> [RECORDS SUPPLIED]
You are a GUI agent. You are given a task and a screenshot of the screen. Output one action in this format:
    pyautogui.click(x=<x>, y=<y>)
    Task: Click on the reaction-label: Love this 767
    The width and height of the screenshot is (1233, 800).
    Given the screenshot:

---

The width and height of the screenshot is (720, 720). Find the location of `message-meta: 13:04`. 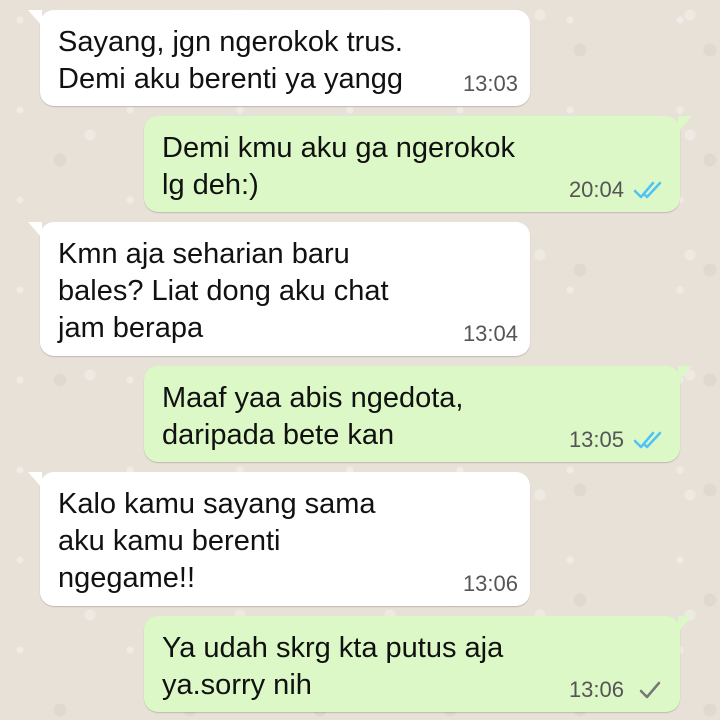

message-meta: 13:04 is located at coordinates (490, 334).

--

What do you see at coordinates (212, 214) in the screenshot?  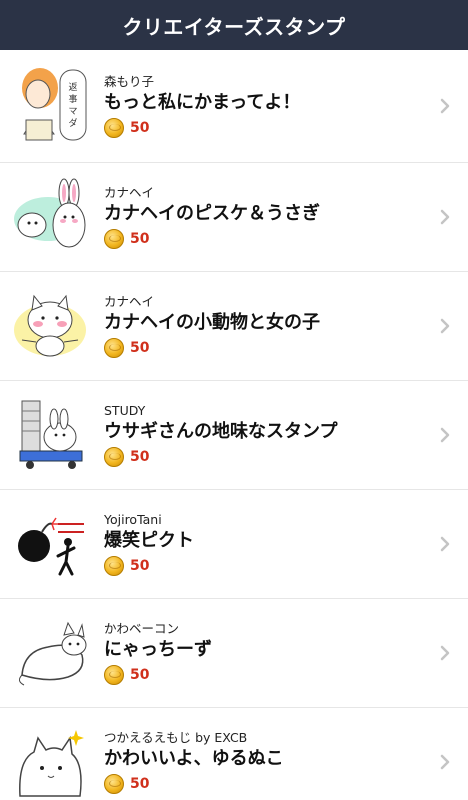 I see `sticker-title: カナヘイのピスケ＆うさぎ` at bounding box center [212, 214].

> [DIRECTIONS FOR THIS TASK] Duplicate the items from the line that contains "The width and height of the screenshot is (720, 720)." up to and including the line that contains "message-meta: 13:04 is", omitting the pictures.

> [SOLUTION FOR THIS PROBLEM]
The width and height of the screenshot is (720, 720). Find the location of `message-meta: 13:04`. 

message-meta: 13:04 is located at coordinates (490, 334).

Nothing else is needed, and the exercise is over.